● **WHAT IS EXPECTED**
Carry on the article on mounting an external file share in Workbench, starting after its last sentence.

Mounting an external file share#

Data Science & AI Workbench provides a mechanism to mount shared volumes into sessions, deployments, and jobs, using the volumes: section of the platform configuration YAML file. In Workbench 5.4 and earlier, this was limited strictly to NFS volumes.

With Workbench version 5.5+ and the Bring Your Own Kubernetes (BYOK8s) option, this capability has been extended to support standard Kubernetes Persistent Volumes (PVs) and Persistent Volume Claims (PVCs). This addition allows sessions, deployments, and pods to access a much wider variety of shared volumes. The specific set choices available to you will depend on the specific Kubernetes implementation and host. See this section of the Kubernetes documentation for a list of volume types—but again, check the documentation for your specific Kubernetes provider for the subset of those choices available to you.

[Word and element location data]
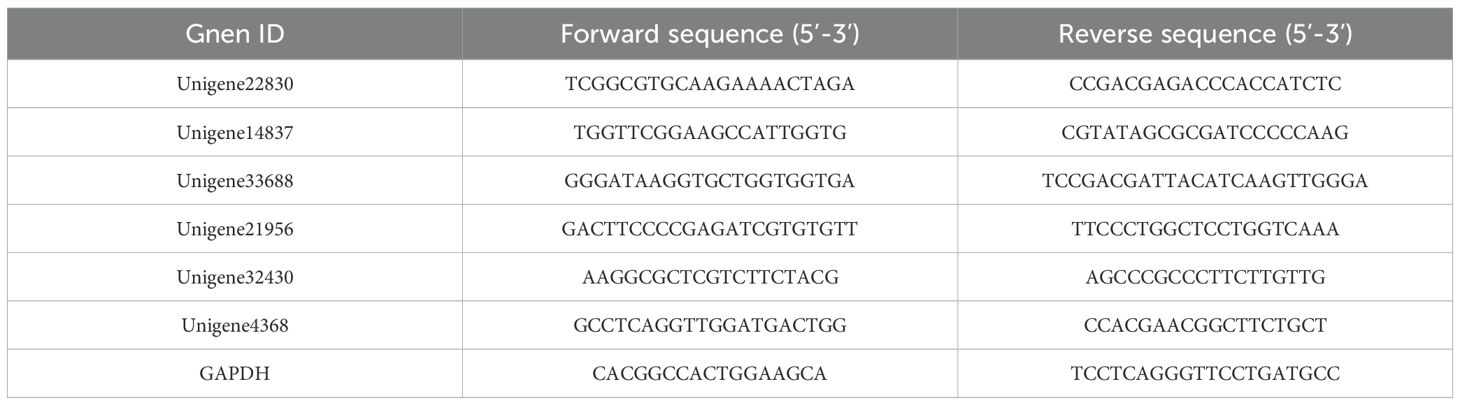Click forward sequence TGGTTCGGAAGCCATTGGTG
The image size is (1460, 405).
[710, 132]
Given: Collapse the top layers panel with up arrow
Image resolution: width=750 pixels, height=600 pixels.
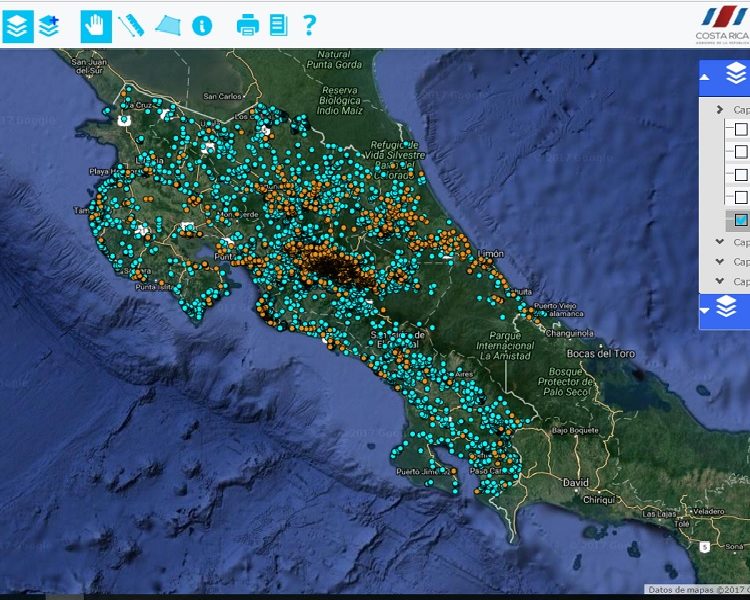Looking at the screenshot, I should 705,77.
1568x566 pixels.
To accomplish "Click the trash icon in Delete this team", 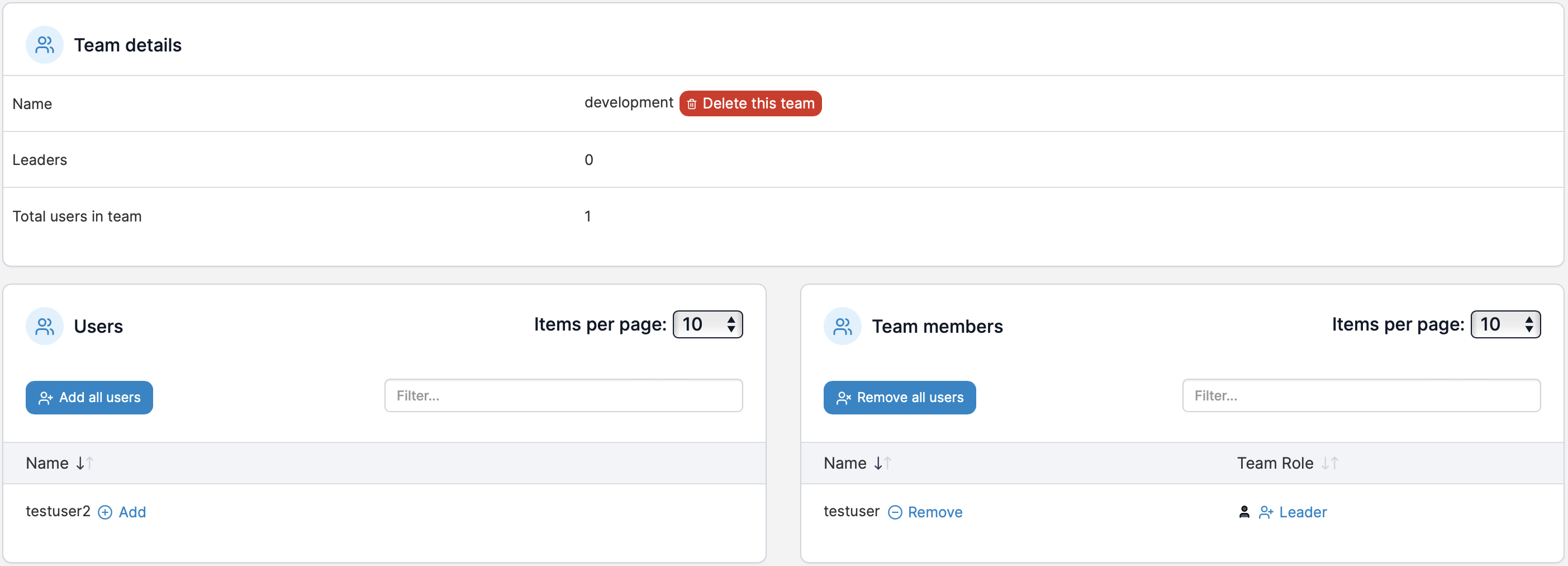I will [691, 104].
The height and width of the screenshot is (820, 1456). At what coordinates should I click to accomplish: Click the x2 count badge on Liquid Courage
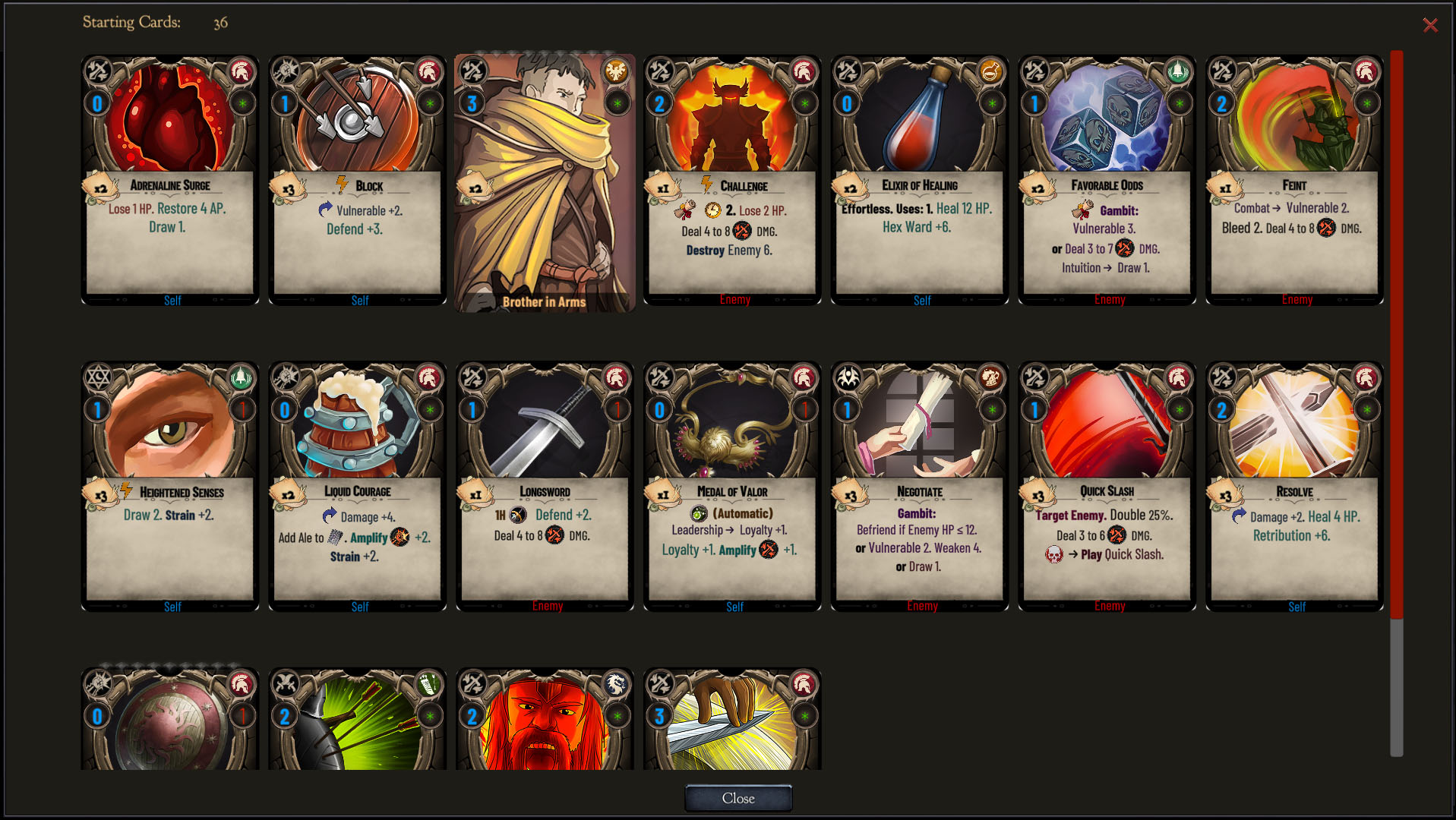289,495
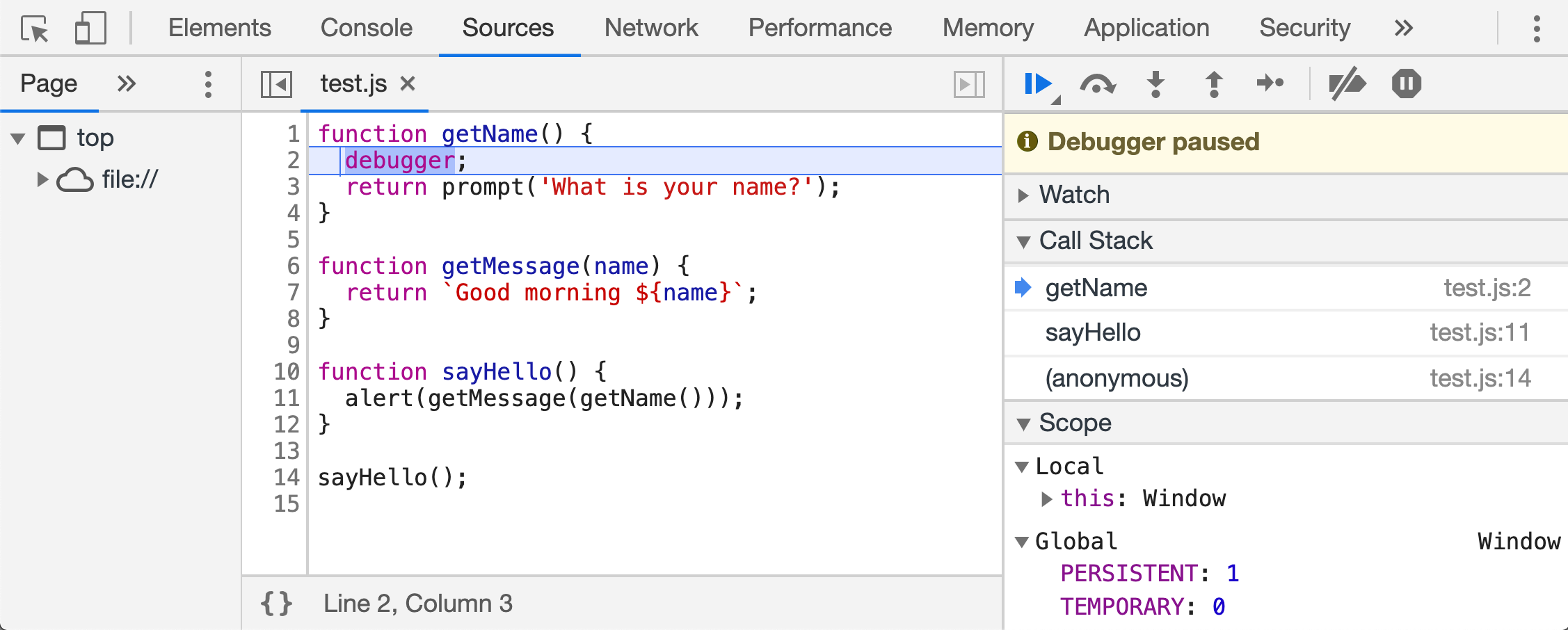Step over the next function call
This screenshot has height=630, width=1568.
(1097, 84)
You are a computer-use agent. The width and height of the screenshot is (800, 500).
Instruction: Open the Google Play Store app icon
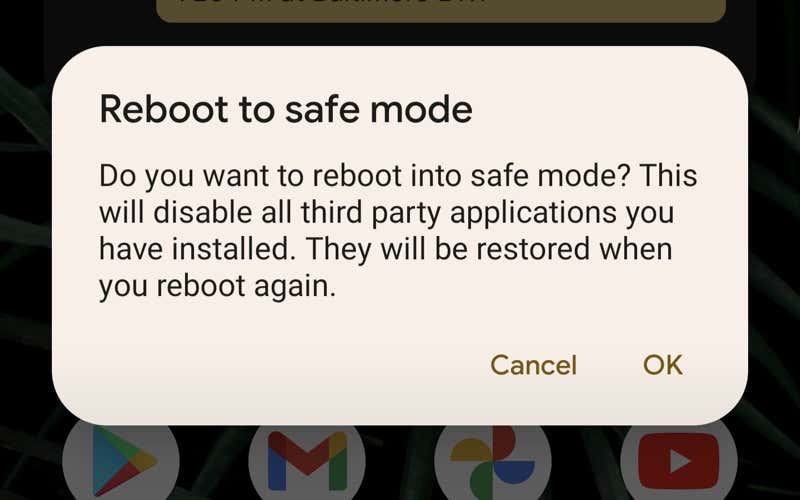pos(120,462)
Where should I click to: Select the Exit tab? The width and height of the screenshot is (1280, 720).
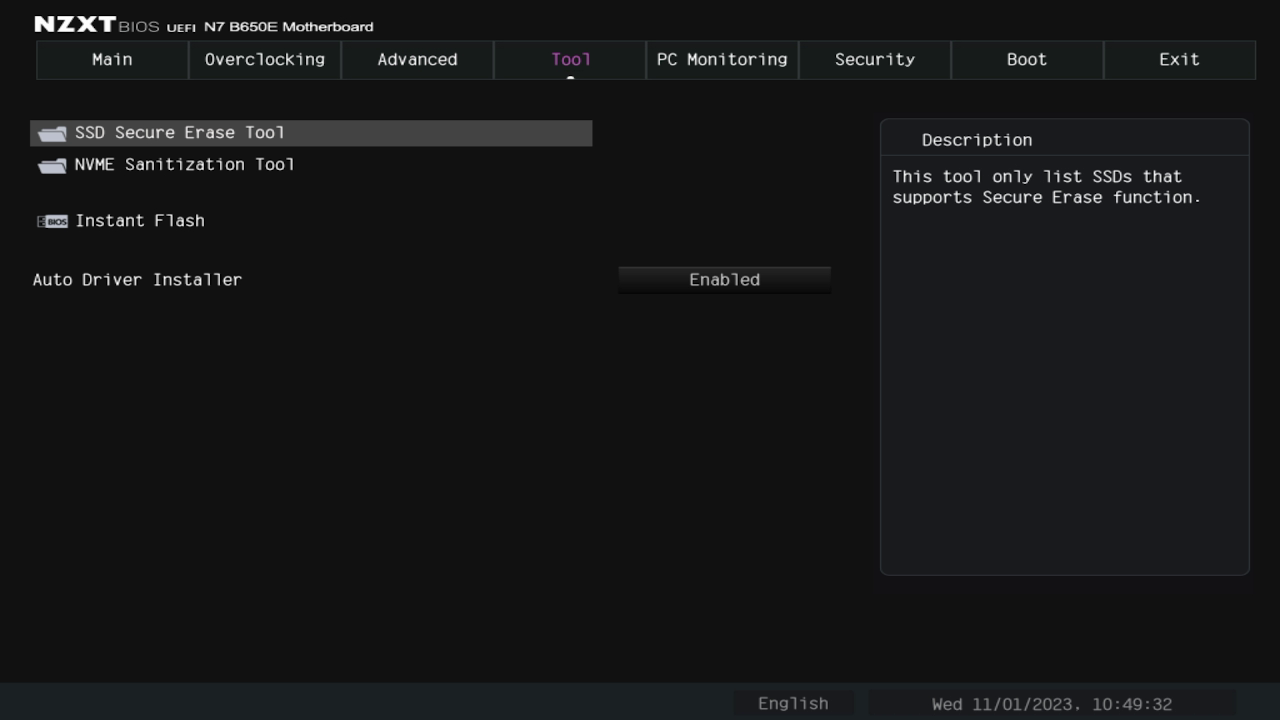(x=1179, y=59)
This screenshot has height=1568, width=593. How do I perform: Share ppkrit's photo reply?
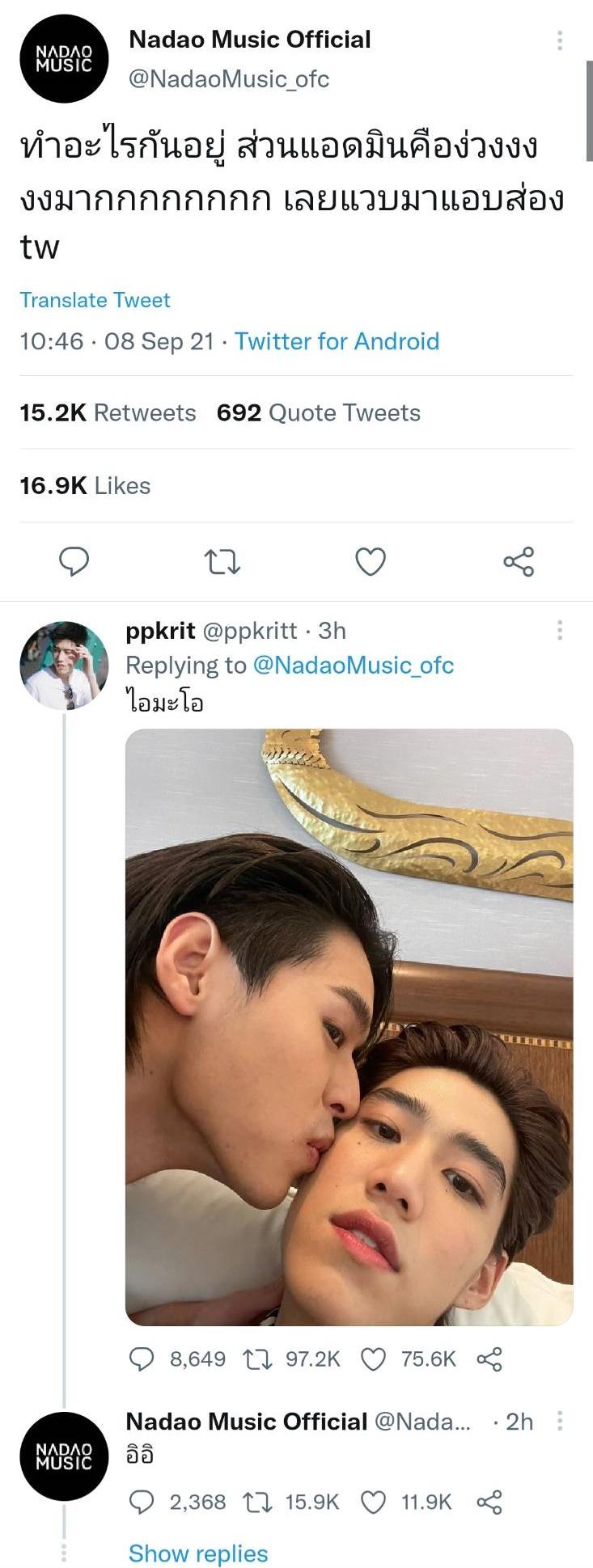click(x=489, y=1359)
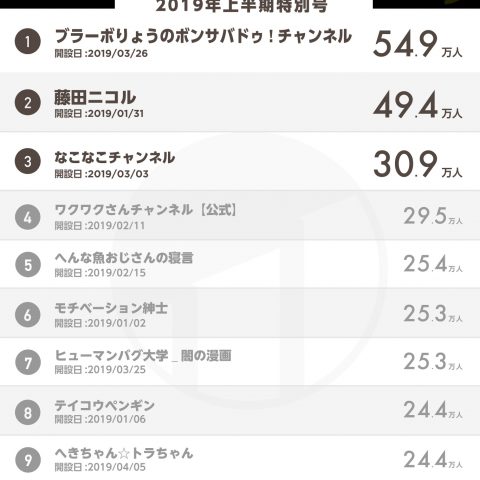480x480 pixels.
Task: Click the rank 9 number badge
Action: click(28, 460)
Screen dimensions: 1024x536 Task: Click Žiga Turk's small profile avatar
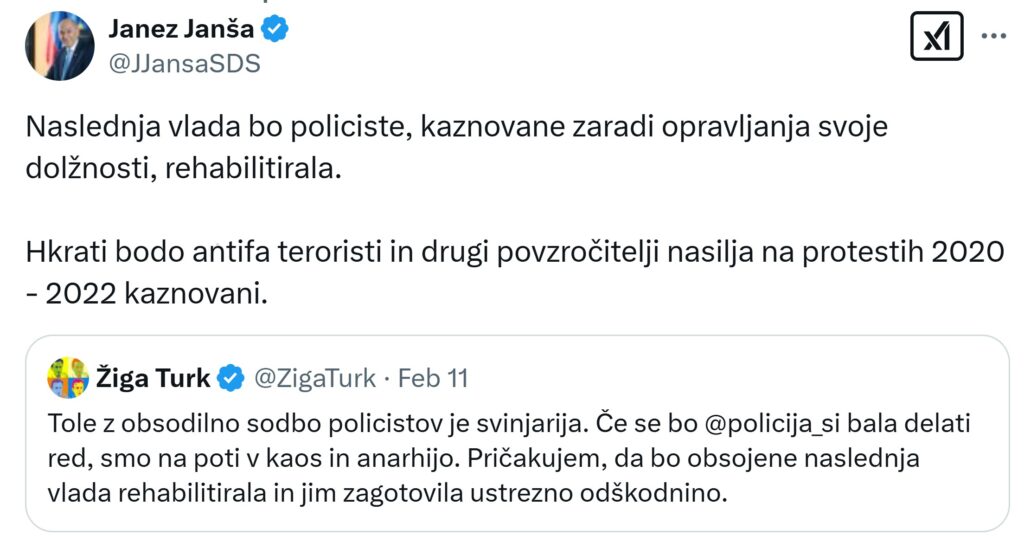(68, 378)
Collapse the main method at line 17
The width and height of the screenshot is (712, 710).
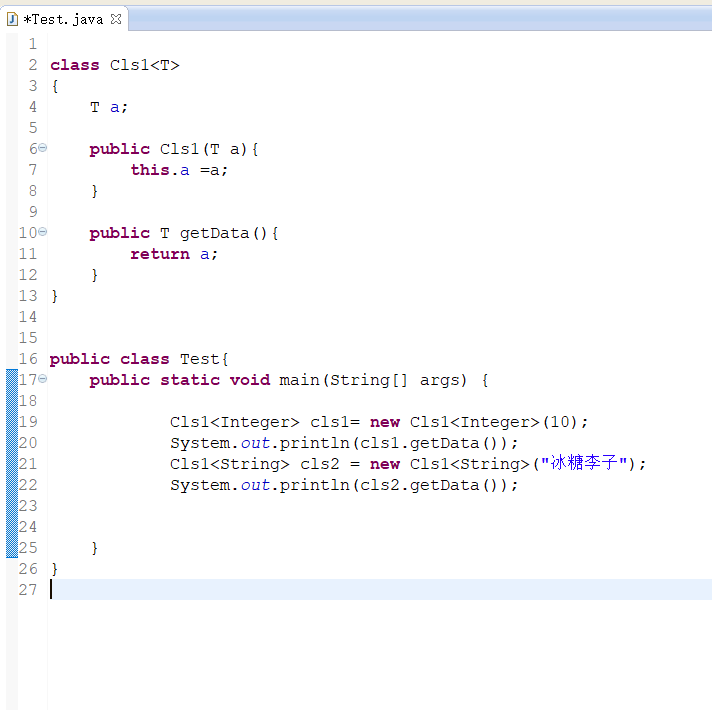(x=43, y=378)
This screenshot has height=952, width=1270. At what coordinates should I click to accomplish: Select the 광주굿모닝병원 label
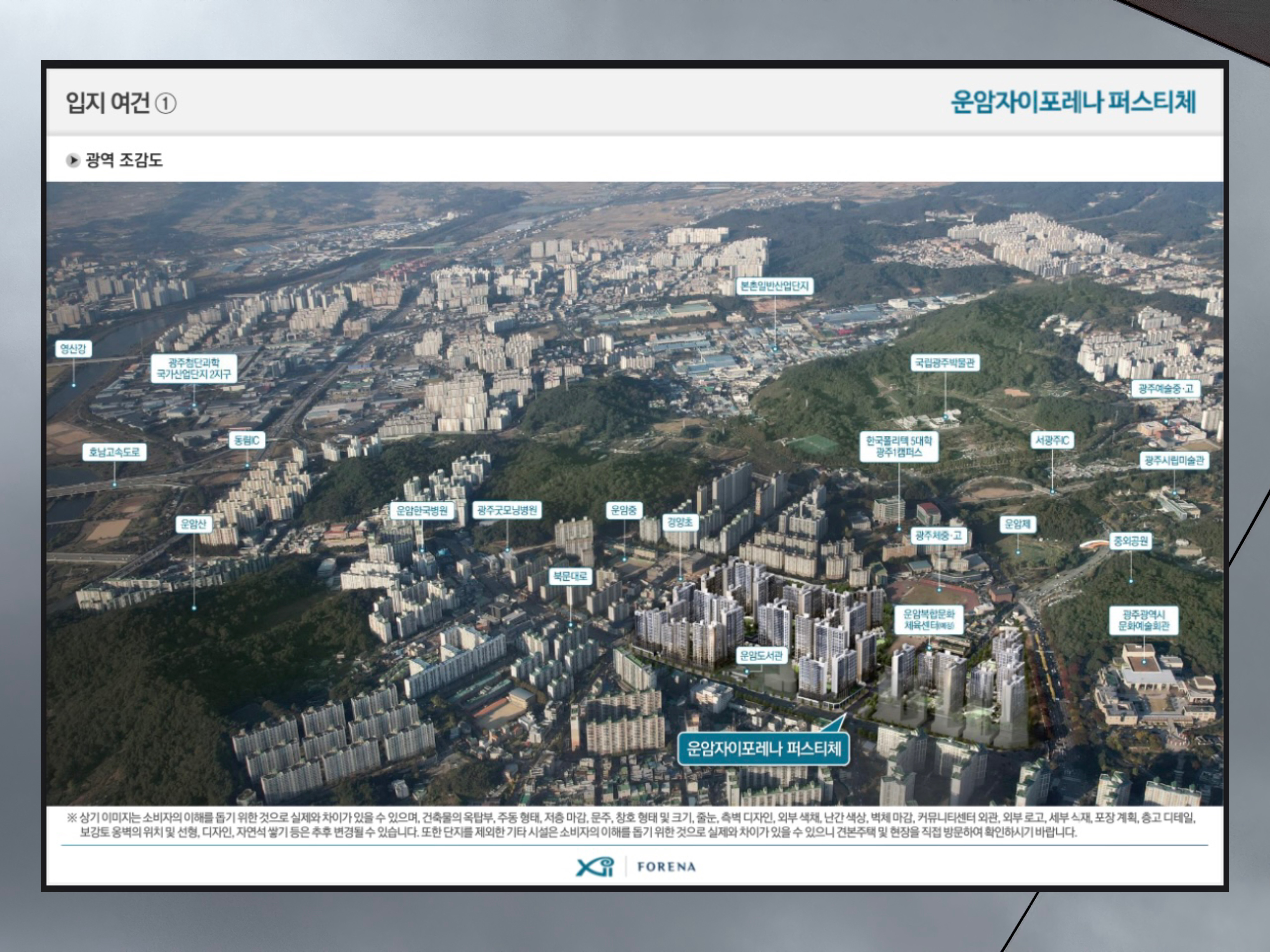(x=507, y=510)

● **EXERCISE ANSWER**
Before you begin:

Adding a new file share requires editing the Workbench configmap and restarting the workspace and deploy pods. For that reason, Anaconda recommends scheduling a maintenance window for this task and backing up the current version of anaconda-enterprise-anaconda-platform.yml before making changes to it.


Creating the volume list#

Volume specifications are provided to Workbench in the volumes: section of the configmap, as seen in the following example:

This section is a dictionary with one entry for each mount.

The dictionary key is the mount path for the volume. If the path does not begin with a forward slash /, then it is assumed to be relative to the /data subdirectory. So, for instance, the second mount path above will be /data/relative/path2.

subPath (optional): the subfolder of the shared filesystem to mount. Any leading slashes are ignored, and the path is assumed relative to the root of the exported mount. This is a somewhat advanced configuration; see SubPaths and Template Expansion section below for an advanced use case that can take advantage of this option.

readOnly (optional): if true, the file share will be mounted as read-only; that is, sessions, deployments, and jobs will not be able to write to the volume. If false, or omitted entirely, the file share will be mounted read-write.

Note

For back-compatibility, the readOnly flag can be provided in two different locations: either within the nfs specification or outside of it. The volume will be mounted read-only if either value is true.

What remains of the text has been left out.